With multiple formats, the launch means brands can direct Facebook’s mobile users to specific content and features within their apps. This ultimately grants them a second chance to re-engage with smartphone users that may have once expressed a fleeting interest in their brand but then lost interest.
I hesitate to fawn too much over this launch but I believe it highlights widespread failures within the mobile marketing milieu, namely the assumption that you can: ‘build it, and they will come.’
Since the launch of Apple’s App Store over five years ago, I have almost daily been pitched ‘news stories’ of the latest and greatest app releases to the point where only the spectacular now warrant publication.
However, over the years I have written many stories about such launches and in that time the predominant feeling I get is that few think past the initial launch strategy.
Anecdotally, I get told of just how much money is invested in such launches (the amount is often staggering). But doesn’t this make the lack of forethought much more tragic?

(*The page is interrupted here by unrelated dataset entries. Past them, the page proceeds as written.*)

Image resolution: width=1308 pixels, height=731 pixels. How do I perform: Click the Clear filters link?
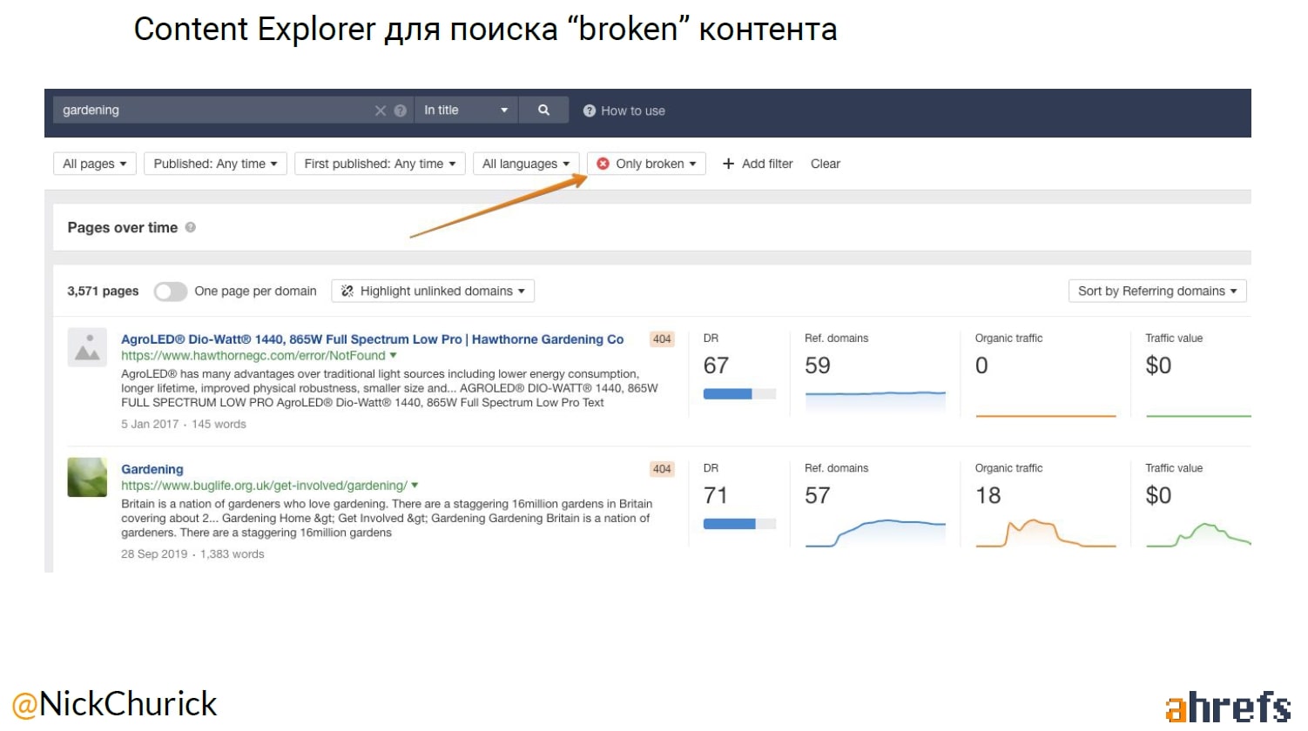click(x=825, y=164)
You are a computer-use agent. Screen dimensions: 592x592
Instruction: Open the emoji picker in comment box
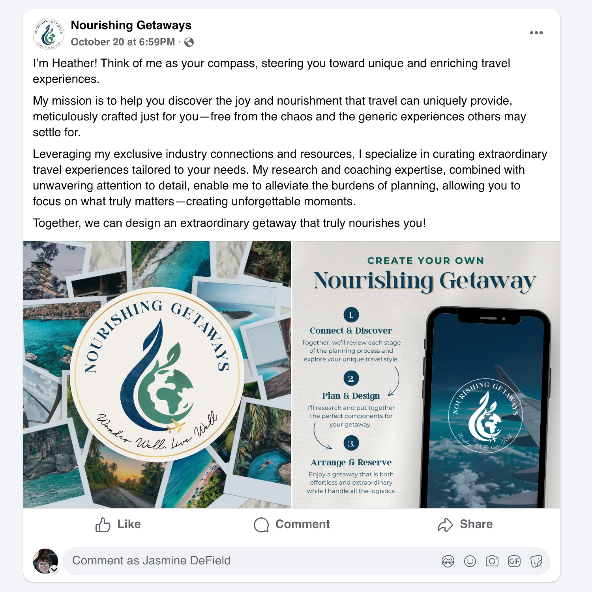(x=470, y=561)
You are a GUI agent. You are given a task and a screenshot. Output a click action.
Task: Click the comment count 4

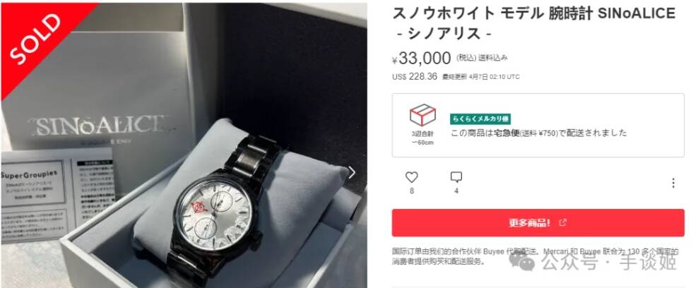pyautogui.click(x=456, y=191)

The reason I voice this opinion so strongly is that statistics demonstrate that most consumers just don’t engage with apps for very long after the initial install, bar the likes of Facebook and Twitter, etc. Think of it, can you name one branded smartphone app that you use on a regular basis?
To demonstrate this, research form mobile app analytics firm Flurry shows engagement rates with mobile apps average at 24 per cent just three months after they are initially downloaded. This drops further to just 4 per cent after a year.